Assuredly the flood story of Gilgamesh and Noah are similar. They seem to refer to some kind of a Mesopotamian flood in the late Pleistocene when the Persian Gulf sea level was 200 feet lower than today. You may not know that Ararat where the Ark came down was transliterated by ancient Jews from the word Urartu-a defunct nation on the east side of the Euphrates River-a reasonable place for a boat to come to rest after a storm and tidal surge.

The first human civilization or proto-civilization may have been on along the Persian Gulf littoral where people had gathered walking over across the lower Red Sea from Africa long ago. With the rising sea level at the end of the Wisconsin Ice age a starter mud-brick built city may have suddenly flooded when a river berm or natural diking system gave way.
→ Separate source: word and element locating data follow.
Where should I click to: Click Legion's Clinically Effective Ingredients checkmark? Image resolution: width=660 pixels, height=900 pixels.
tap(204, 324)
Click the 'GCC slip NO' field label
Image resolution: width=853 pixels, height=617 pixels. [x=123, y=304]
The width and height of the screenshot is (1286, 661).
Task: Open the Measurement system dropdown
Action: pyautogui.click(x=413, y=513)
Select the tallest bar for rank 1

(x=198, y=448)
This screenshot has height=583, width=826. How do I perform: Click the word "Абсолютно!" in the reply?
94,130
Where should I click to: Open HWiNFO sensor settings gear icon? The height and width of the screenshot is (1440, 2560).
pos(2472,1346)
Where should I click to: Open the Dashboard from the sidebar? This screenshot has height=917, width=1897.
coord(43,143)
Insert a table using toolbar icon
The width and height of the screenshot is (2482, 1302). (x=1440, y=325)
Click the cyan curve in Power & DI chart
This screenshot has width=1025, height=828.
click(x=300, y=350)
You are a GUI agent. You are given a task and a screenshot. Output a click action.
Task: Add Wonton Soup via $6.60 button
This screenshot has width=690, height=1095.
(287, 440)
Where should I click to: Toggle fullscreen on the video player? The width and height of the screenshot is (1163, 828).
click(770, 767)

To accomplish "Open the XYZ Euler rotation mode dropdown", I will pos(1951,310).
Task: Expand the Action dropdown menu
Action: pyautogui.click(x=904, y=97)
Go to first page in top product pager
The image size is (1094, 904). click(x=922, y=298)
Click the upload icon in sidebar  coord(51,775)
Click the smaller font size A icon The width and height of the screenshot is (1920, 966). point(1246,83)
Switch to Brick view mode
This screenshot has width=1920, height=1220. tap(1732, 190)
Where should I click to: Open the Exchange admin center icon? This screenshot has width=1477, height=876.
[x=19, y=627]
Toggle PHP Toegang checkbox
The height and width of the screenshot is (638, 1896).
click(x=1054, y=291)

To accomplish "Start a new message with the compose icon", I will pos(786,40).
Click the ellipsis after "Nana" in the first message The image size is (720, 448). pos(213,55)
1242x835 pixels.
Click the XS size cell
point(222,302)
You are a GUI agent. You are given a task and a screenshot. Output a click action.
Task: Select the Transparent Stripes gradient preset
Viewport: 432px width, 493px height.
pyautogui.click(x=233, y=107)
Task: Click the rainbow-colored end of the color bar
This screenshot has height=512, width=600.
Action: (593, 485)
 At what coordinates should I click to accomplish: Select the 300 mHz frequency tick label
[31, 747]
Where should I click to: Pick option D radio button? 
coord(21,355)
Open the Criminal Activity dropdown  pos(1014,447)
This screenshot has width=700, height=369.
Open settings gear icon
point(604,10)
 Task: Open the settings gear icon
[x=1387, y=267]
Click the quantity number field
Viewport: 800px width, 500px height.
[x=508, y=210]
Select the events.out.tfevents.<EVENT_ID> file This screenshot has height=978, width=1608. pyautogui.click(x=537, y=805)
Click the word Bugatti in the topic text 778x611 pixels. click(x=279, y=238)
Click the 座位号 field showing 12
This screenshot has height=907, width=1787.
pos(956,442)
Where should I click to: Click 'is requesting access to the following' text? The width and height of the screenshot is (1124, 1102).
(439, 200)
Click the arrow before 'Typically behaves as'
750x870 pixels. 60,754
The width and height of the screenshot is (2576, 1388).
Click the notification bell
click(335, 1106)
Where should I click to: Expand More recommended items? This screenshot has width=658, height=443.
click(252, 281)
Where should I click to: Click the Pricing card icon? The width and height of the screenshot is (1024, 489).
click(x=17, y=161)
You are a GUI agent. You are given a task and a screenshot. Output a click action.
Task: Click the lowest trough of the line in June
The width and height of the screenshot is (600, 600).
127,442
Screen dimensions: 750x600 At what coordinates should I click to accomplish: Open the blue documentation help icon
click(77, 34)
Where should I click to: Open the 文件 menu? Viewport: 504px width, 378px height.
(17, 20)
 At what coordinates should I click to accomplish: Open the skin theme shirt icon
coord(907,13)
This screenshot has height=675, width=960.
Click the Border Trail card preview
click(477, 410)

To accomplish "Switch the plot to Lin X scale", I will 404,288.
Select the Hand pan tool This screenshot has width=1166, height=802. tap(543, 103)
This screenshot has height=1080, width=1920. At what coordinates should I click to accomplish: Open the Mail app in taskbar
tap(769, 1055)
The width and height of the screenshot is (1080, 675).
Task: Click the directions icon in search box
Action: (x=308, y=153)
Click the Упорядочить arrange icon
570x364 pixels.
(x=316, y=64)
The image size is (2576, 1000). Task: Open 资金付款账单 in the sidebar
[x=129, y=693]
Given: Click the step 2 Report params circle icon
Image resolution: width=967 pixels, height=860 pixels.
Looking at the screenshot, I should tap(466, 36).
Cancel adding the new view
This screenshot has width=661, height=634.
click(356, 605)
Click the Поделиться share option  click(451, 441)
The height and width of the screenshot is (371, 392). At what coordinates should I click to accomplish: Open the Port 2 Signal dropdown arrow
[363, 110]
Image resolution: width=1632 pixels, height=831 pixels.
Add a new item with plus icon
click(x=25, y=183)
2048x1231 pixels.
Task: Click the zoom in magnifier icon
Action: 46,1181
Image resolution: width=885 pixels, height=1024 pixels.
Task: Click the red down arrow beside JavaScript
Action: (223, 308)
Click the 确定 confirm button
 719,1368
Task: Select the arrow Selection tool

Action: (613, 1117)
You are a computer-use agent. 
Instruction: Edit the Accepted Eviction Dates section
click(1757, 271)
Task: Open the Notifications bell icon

In some parts of the Bible the word 'Earth' is a synonym for dirt. In ancient cultures the entire world was sometimes defined as the distance a man could walk in three days. If all of the dirt (Adamas in Arabic I think) was suddenly flooded yet Noah was prepared it would have been a cataclysmic event when the entire civilization was wiped out. The sons of Noah had someplace to go you might recall, after the flood that is.

There are numerous theoretical contexts that may be made by reasonable people to account for the flood story and of Noah-too many for me to write about here.